What you should do » Your answer should be the complete set of entries, transcribed exactly.

==== Material shown

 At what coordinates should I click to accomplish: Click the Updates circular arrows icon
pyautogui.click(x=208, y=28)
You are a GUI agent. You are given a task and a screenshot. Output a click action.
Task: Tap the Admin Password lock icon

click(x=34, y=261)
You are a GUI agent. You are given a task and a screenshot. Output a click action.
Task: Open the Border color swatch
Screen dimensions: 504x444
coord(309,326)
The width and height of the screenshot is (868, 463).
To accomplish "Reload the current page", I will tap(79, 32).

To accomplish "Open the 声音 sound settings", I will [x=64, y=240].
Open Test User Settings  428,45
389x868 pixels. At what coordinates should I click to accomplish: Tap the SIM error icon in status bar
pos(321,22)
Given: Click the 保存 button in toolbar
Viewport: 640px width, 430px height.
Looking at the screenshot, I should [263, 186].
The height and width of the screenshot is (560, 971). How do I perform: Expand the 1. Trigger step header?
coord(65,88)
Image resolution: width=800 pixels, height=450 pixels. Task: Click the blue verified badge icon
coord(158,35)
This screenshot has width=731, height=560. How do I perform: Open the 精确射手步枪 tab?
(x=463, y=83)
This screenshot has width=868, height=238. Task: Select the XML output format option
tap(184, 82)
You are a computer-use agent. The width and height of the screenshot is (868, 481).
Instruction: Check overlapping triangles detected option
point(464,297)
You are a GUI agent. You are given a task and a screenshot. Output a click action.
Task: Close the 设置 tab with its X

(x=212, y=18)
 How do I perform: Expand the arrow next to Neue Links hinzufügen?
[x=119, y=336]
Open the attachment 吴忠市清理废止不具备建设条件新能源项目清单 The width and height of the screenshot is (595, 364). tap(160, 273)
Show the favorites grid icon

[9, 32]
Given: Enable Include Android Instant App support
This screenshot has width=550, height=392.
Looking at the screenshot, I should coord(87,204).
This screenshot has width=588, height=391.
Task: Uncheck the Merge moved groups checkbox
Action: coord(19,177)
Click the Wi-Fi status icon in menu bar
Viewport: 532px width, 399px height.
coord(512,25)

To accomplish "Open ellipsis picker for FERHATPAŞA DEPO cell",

========

Problem solution »
 At what coordinates should I click to accomplish: Click the Updates circular arrows icon
pyautogui.click(x=208, y=28)
You are a GUI agent. You are given a task and a screenshot. Output a click action.
Task: Tap the Admin Password lock icon

click(x=34, y=261)
You are a GUI agent. You are given a task and a screenshot. Output a click action.
Task: Open the Border color swatch
Screen dimensions: 504x444
coord(309,326)
The width and height of the screenshot is (868, 463).
To accomplish "Reload the current page", I will tap(79, 32).

To accomplish "Open the 声音 sound settings", I will [x=64, y=240].
Open Test User Settings  428,45
389x868 pixels. At what coordinates should I click to accomplish: Tap the SIM error icon in status bar
pos(321,22)
Given: Click the 保存 button in toolbar
Viewport: 640px width, 430px height.
Looking at the screenshot, I should [263, 186].
The height and width of the screenshot is (560, 971). How do I perform: Expand the 1. Trigger step header?
coord(65,88)
Image resolution: width=800 pixels, height=450 pixels. Task: Click the blue verified badge icon
coord(158,35)
This screenshot has width=731, height=560. How do I perform: Open the 精确射手步枪 tab?
(x=463, y=83)
This screenshot has width=868, height=238. Task: Select the XML output format option
tap(184, 82)
You are a computer-use agent. The width and height of the screenshot is (868, 481).
Instruction: Check overlapping triangles detected option
point(464,297)
You are a GUI agent. You are given a task and a screenshot. Output a click action.
Task: Close the 设置 tab with its X

(x=212, y=18)
 How do I perform: Expand the arrow next to Neue Links hinzufügen?
[x=119, y=336]
Open the attachment 吴忠市清理废止不具备建设条件新能源项目清单 The width and height of the screenshot is (595, 364). tap(160, 273)
Show the favorites grid icon

[9, 32]
Given: Enable Include Android Instant App support
This screenshot has width=550, height=392.
Looking at the screenshot, I should coord(87,204).
This screenshot has width=588, height=391.
Task: Uncheck the Merge moved groups checkbox
Action: coord(19,177)
Click the Wi-Fi status icon in menu bar
Viewport: 532px width, 399px height.
coord(512,25)

To accomplish "Open ellipsis picker for FERHATPAŞA DEPO cell",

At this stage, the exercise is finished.